- PROVIDED TEXT

────

I purchased this HEI and I believe I am having some issues with it. Power seems a little flat. Tom Langdon had me chance out the vacuum advance to one that opens a 4psi in lieu of the 10psi it was opening at. He also stated If I could give him numbers off the dist. he could give me a ball park on timing because of the curve. There are no markings on the dist. So my question is has anyone had success with this dist and if so did you install, time and go? EBAY CHEVY STRAIGHT 6 CYL HEI DISTRIBUTOR 1941-62 (216/235) 60K Volt Coil from bestvaluehotrod
Looks to me like a procomp dizzy. I bought a similar one off ebay that lead to the early demise of my 65 F100's 460. The shaft snapped. Twice. The first time they replaced it, the second and final time they wouldn't. I would advise anyone to steer clear of those "high performance" dizzy's on ebay. I've bought several over the years and they all seem indentical. I think whoever makes the for procomp in china sells them to a lot of different vendors to rebrand.
I wish I would have man. A rebuild would have meant I would have still had my truck and not had it crap out on me in the middle of a damn two lane bridge! Thing about those shafts is that WHEN they snap you're toast. I had driven my truck about 60 miles before the first one went, no problems. The next day BLAM and it's done for.

────

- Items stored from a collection
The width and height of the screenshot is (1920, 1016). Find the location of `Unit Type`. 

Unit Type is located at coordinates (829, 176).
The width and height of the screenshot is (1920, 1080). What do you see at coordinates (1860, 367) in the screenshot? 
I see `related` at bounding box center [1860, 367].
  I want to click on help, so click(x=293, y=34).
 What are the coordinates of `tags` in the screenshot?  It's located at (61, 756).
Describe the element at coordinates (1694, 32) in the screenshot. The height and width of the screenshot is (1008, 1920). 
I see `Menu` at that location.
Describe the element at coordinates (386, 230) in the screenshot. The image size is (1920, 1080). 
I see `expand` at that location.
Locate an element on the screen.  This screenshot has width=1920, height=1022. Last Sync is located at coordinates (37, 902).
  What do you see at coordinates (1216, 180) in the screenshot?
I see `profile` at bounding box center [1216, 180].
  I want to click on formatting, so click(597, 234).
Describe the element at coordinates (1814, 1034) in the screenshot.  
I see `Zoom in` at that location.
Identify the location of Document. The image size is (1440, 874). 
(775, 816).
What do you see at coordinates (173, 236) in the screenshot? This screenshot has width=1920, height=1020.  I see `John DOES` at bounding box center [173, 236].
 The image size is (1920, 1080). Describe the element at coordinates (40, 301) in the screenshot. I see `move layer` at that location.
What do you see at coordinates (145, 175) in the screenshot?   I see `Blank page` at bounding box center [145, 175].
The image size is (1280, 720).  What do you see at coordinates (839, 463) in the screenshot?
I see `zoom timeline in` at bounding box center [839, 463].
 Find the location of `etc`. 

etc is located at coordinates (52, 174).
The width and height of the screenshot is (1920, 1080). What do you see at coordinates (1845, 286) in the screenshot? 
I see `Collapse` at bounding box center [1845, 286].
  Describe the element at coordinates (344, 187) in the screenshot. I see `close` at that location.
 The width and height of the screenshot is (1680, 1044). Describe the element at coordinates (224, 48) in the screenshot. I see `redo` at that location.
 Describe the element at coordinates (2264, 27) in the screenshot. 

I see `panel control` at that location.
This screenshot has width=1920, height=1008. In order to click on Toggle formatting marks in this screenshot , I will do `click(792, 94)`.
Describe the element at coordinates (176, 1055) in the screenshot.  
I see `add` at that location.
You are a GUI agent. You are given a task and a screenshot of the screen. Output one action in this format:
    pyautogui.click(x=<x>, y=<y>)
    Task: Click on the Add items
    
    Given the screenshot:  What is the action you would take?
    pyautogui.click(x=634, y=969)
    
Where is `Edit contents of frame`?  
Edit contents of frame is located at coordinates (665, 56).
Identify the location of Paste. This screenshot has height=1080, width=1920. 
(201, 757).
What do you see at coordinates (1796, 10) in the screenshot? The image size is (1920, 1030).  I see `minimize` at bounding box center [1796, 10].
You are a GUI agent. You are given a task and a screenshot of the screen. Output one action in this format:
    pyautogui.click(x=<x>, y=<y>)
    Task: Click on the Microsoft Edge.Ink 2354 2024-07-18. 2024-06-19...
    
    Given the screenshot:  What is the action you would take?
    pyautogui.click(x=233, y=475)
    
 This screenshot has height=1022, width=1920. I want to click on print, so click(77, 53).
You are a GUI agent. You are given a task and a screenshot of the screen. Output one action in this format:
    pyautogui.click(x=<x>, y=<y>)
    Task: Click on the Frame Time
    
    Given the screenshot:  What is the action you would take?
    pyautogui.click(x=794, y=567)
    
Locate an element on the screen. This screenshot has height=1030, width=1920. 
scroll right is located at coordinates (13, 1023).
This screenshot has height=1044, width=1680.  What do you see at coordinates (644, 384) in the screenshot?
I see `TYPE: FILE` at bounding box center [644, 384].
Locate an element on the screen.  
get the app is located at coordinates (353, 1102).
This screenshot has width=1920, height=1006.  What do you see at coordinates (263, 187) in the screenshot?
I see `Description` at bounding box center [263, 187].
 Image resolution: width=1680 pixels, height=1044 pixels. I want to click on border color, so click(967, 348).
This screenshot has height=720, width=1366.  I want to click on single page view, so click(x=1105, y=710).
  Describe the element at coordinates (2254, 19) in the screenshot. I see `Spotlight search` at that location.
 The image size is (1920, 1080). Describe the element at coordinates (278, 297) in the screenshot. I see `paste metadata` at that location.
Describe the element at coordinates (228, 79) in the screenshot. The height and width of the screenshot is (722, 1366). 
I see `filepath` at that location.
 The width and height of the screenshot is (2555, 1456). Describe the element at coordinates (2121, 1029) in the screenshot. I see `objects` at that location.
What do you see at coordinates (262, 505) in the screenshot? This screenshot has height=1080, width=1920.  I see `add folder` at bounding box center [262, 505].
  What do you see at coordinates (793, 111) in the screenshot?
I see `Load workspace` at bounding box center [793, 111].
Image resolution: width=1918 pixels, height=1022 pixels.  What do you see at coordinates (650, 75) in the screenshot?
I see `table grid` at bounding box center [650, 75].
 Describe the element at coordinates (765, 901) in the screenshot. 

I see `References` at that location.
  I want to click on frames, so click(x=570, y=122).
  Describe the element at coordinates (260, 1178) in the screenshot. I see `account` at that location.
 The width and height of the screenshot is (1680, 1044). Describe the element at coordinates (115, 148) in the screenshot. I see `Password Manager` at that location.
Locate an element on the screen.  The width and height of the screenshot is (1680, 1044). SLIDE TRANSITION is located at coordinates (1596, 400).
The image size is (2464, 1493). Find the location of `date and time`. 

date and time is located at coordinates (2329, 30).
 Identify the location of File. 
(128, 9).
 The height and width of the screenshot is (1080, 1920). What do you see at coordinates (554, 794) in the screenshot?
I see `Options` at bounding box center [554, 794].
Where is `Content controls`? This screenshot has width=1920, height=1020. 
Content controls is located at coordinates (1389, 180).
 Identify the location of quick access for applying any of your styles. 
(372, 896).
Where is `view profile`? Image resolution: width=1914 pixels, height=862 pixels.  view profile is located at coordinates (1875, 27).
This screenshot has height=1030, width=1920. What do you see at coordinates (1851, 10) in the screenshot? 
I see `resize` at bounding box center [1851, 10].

────

- REQUIREMENT
Resume the forum thread about the eBay HEI distributor for a Chevy straight six, picking up after its last post. The data was taken from a separate source.

- OUTPUT FOR THIS EXERCISE
I have an original GM HEI that I bought from Langdon's and it worked great in my 250 6 cyl but I don't know if it would work in your engine. It gave me so much power on hills that I was amazed. If it will work, you can have the complete set-up with wires etc. for $75. Sonny
Thanks for the advice and warnings. I will have to save for a langdon HEI. Thanks for the offer CHEVYFORDMAN but I'll have to see if shaving the collar is all I would have to do to it.
http://www.jalopyjournal.com/forum/showthread.php?t=738182 See my comments on this thread about (yes, a Procomp distributor). Never mind the bickering back and forth between me and a few guys. Everybody's opinion is right on here until they've experienced the problem themselves. lol. Good bunch of folks though once our ego's are out of the way.
Very interesting Gomojo. I understand the the reasoning behind the debate. I for one have trouble rationalizing the outcome but I am not discreaditing it. Thank you, I will give it a shot and post the results in a couple weeks.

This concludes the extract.